Other notes and quotes of the day:
My photo of the day: Tiya Chowdary, competing in the Girls 10-11 age group, had a photo taken with an agreeable Masters defending champion. From NJ, Tiya is a 5th grader who joined her father at a driving range at age 3; attended an LPGA event at 5, and now has a photo with Adam Scott at 11. On his way to the putting green, Scott also took time to sign a number of autographs for youngsters and their families. Classy.
I loved how a number of players in the Masters field stopped and caught some of the competition. While some of them were practicing in a designated area anyway, Bubba Watson spent at least 15 minutes watching several of the juniors competing in the long drive event. In fact, he watched Amanda Gartrell,15, hit it 225 yards on her best drive. In her bio, Amanda listed Watson as the “coolest person.” Here’s hoping they were introduced.
Attention to detail: nice touch for the juniors to be issued a player’s pin a la the Masters pin for “older” players teeing up this week. By the way, the young players were asked to dress in khaki in pre-event instructions. I only saw one youngster dressed in shorts altho the weather was chilly when the event began at 7:30 a.m. Masters officials nicely allocated designated viewing areas and reserved seating for parents and family members.
Technology: not sure how it’s done but it’s amazing how the measurements are digitally and virtually tabulated for the various events without the use of any “hard” devices. Gee, I recall those good old days of Augusta National chairman Hord Hardin using the flagstick and an envelop to measure the “who’s away” distance on the 11th green during a fateful Masters playoff.

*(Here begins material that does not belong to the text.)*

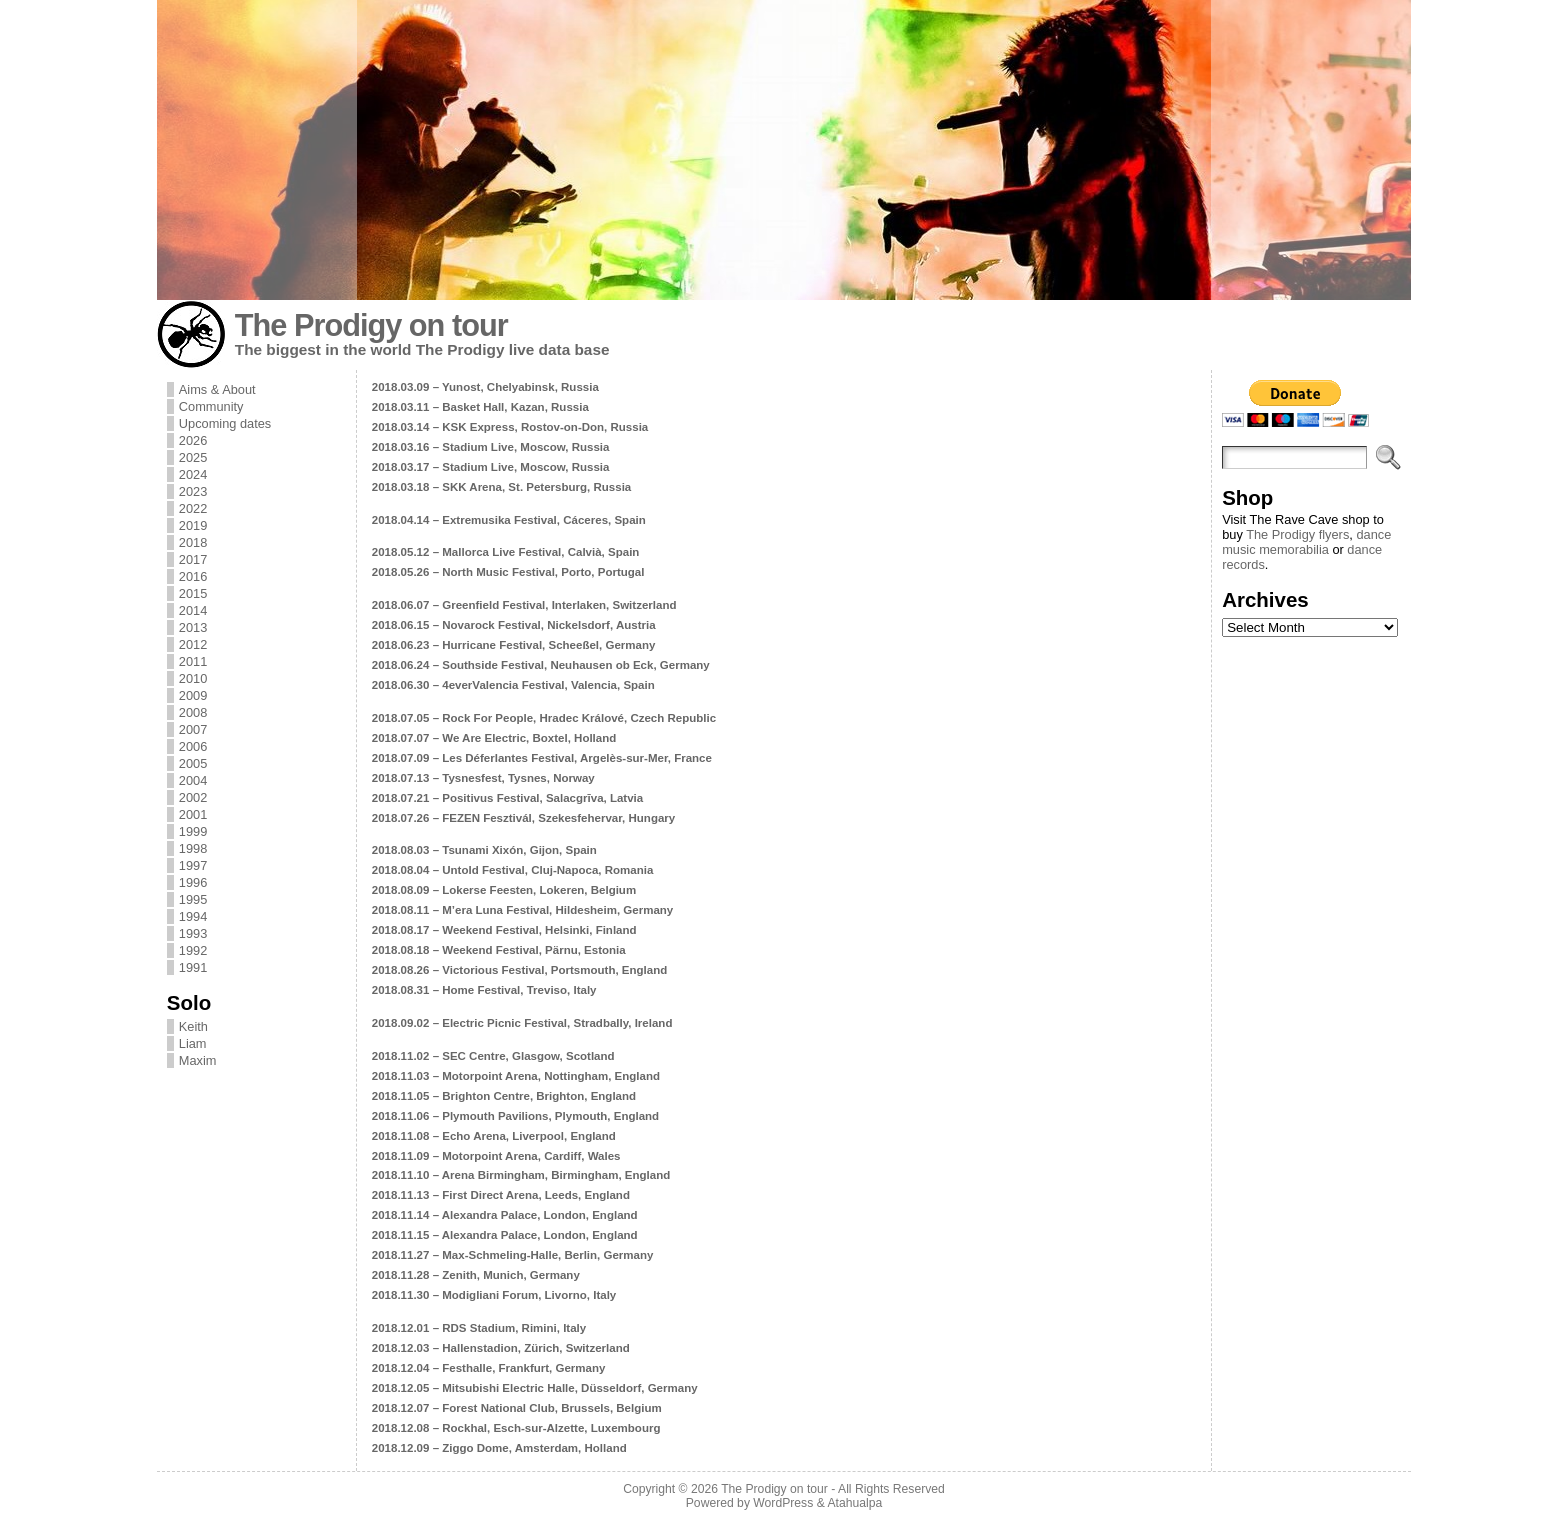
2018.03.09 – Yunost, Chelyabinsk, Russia (485, 387)
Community (211, 406)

“Good thing it hit the cup!” That’s what’s Patrick Welch told me one-on-one about his winning 15’ putt on the 18th green at Augusta National. He was one of two age group winners holing out in the last stage of competition. “Because I was leading at the time, I knew I just needed to get it close to win. But then I hit too hard. Good thing it hit the cup.” Honest young man. Welch also won the long drive competition with a poke of 253.6 yards. And shades of the late Senior player Charlie Owens, Welch plays the game cross-handed!
In the DNA: Riley Rennell won the long drive stage in the Girls 14-15 group with a blast of 246.6 yards. Daughter of a PGA of America teaching pro (Rob), Rennell was one of the favorites coming into the finals after winning her regional by an eye-popping 41 points. Fittingly, her best advice is to “Grip it and rip it.”
Hinge and hold: With only a few exceptions, most of youngsters I observed in the chipping stage used the Phil Mickelson-endorsed “hinge and hold” methodology. Most players used wedges to get the ball elevated and with some spin on the fast greens.
Not phoning it in: Augusta National member Condoleezza Rice announced the names of the juniors for their final 15′ putt. But before doing so, she double-checked the pronunciation of certain youngsters’ names; many times inquiring directly with the boy or girl. Rice was considerate and careful in her preparation. Hey, John Travolta at this year’s Oscars, please take note.
After the Press conference with the age group winners, Masters chairman was asked if an international DC&P competition might be in the future. “Well, we just finished this one so it’s too early to talk about that…but it was interesting to see some Canadian youngsters in the event.” Payne was also asked if Augusta National would ever entertain hosting a women’s professional tournament. He politely dismissed its chances given the limitations of the private club’s golf calendar (hey, members want to play their course!) and the staffing, time and resources required for staging another major event. And anything at Augusta National will be a major.